No, actually. To give an example of what I mean: [[Tom DeLay]]
Then that's an example of an existing policy not being followed. I don't see that adding more policy will make it be followed more. (c.f. [[m:Instruction creep]].)
I suggest that one needs to convince people that (a) this policy is a good idea (b) to do the hard work to make sure it's followed and *reasonably easy* to follow. I think we have (a), we're working on (b).
Well, that particular example was rather extreme, but so far as I can tell the vast majority of [[Tom DeLay]] would still be accepted under [[WP:LIVING]]. And with all due respect to Mr Wales's opinion, Wikipedia is an encyclopedia and not a library of full human biographies (which might possibly be accepted under Wikibooks.)
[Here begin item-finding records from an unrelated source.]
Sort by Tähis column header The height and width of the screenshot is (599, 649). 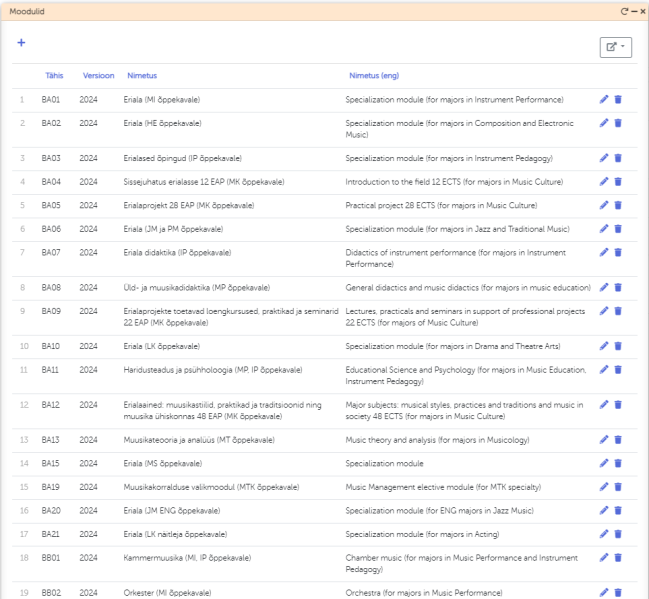53,75
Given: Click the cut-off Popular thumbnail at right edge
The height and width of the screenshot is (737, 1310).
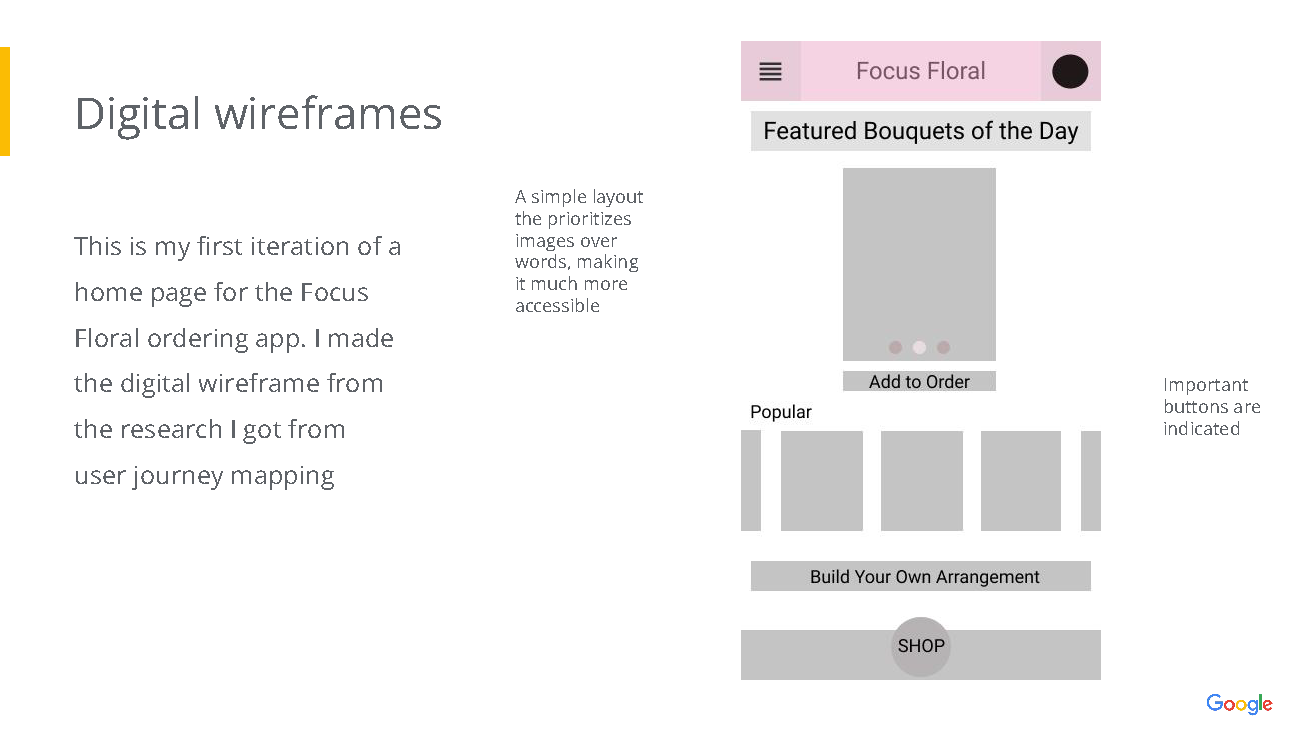Looking at the screenshot, I should tap(1091, 481).
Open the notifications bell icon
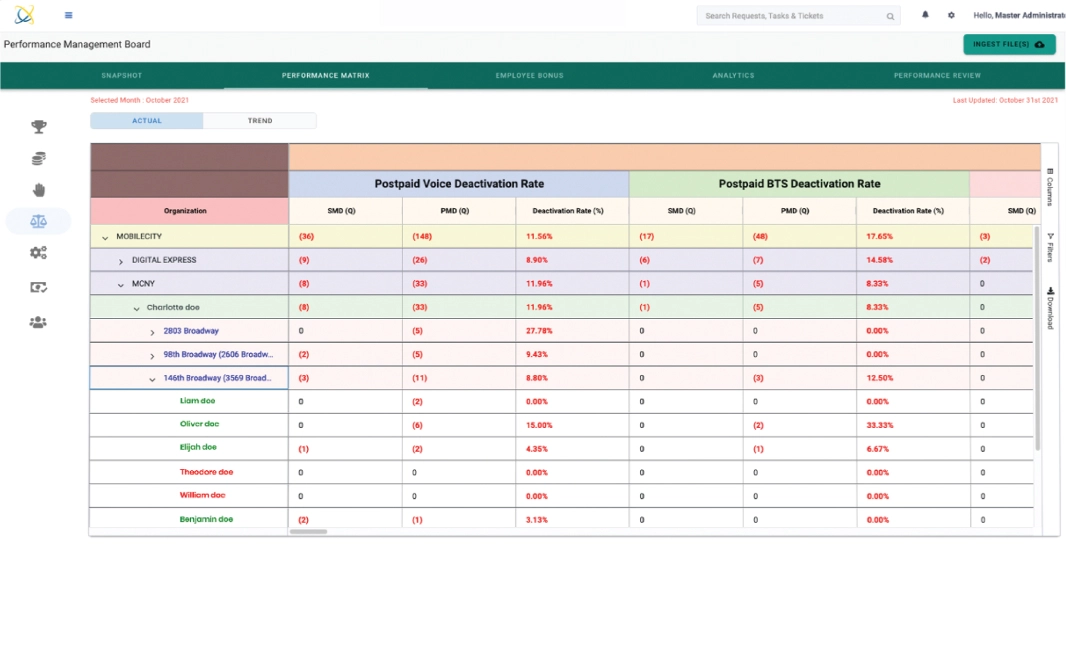The height and width of the screenshot is (666, 1066). (x=925, y=16)
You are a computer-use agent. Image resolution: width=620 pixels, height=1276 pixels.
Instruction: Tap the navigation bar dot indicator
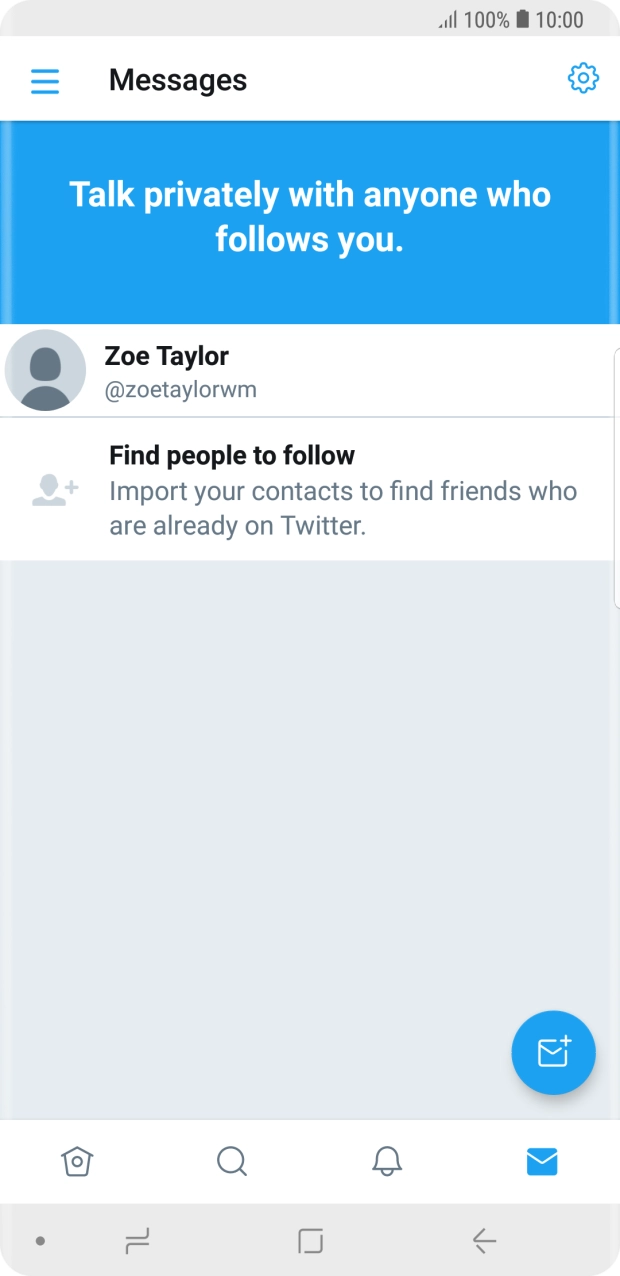(x=40, y=1241)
Perhaps [[WP:LIVING]] could be altered to provide specific guidelines for notability (such as the Florida Public Persons judicial test, as previously suggested) as well as criteria for maximum information to be included. No BLP needs to have blow-by-blow, week-by-week, examinations of every possible legal or publicity scandal. Court decisions, indictments, or other publicly verifiable (NOT newspaper reporting) should certainly be includable, but "politician was visited by lobbyist So-and-so who was later indicted for corruption" is clearly innuendo and irrelevant.
I don't think you have clear enough guidelines to reach (b).